Earlier this week, the New York Times and I wrote about my favorite new website, ICorrect.com, which allows members like me to correct “lies, misinformation and misrepresentations” in the media. I received an outpouring of support, and then on Tuesday, lo and behold, the New York Observer ran a “story” that wasn’t even amusingly snarky, it was downright sadistic.

What’s more, it was full of new misrepresentations to correct.
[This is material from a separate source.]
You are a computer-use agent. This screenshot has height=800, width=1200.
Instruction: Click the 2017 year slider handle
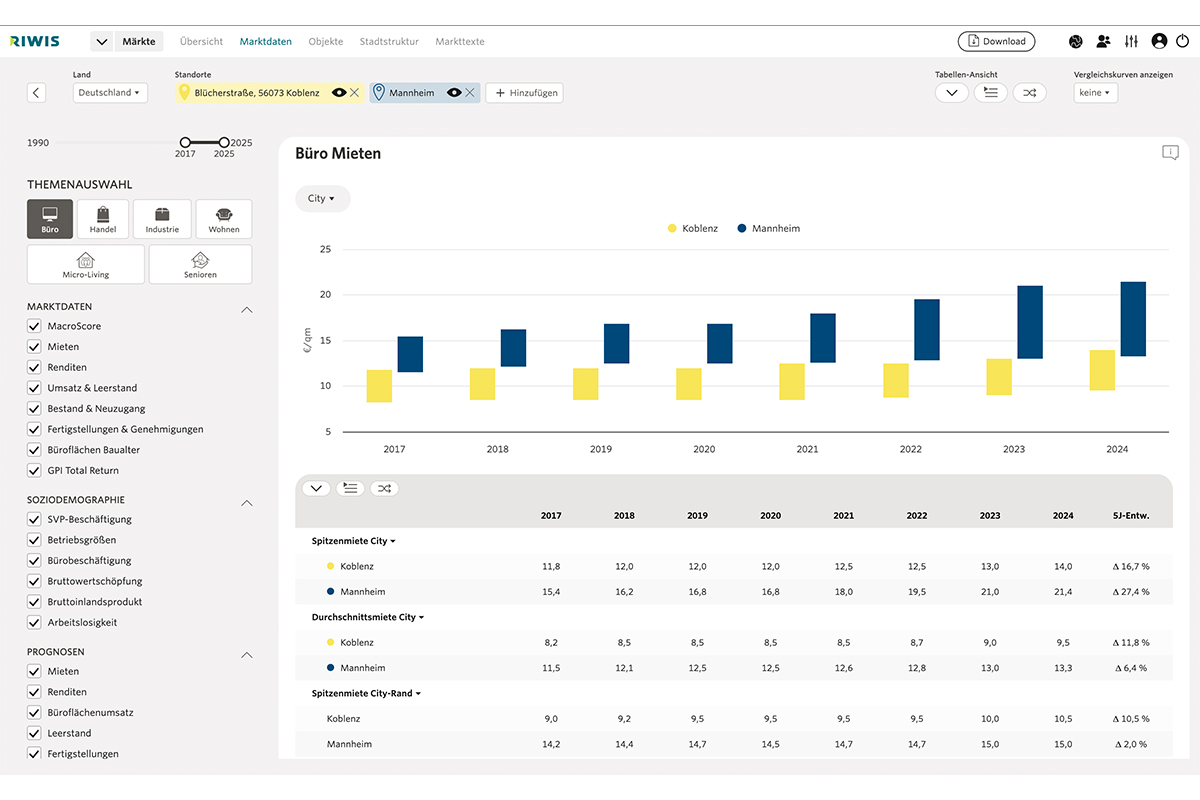tap(185, 142)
Sadly, as you’ll see in my rebuttal below, the paper made no attempt to contact me before publication and instead, appears to have relied on the clairvoyance of a young staff member who somehow knows what I think.

Yesterday the reporter, who we’ll call Kat, acknowledged her poor form in making a “case study” out of me without ever attempting to contact me. In an e-mail at 6:36:05 last night, she offered to run a response from me, which I prepared right away. But Kat has ignored all the e-mails I’ve sent her since. What to do? Sounds like a job for ICorrect and dailyXpress, so here’s what the NY Observer didn’t print.

To make it easy to understand, I have structured this version as dialog: “NYO” is the verbatim copy in full, “SR” is my line by line rebuttal seen here in red. (Of course, you can also link to ICorrect.com.)

Former ‘GMA‘ Producer Shelley Ross Resurfaces, Reminds Us of Her Embarrassments

April 4, 2011 | 12:50 p.m. By Kat Stoeffel

NYO: We hadn’t heard of former Good Morning America executive producer Shelley Ross until yesterday, and she would probably prefer we never did.

SR: As one of only a handful of women executive producers in network news, (there were only 2 of us to exec produce any of the daily network morning shows in the last 25 years) most media reporters know who I am. I would prefer you were more knowledgable about your beat.

NYO: Ms. Ross was featured in a Sunday Times round-up of ICorrect.com, which Ms. Ross pays $1,000 a year for the space to post rebuttals to what she sees as inaccuracies in blog and newspaper items lingering around the infinitely archiving web.

SR: I have posted not just what I “see,” but what I can prove are lies, inaccuracies and misrepresentations.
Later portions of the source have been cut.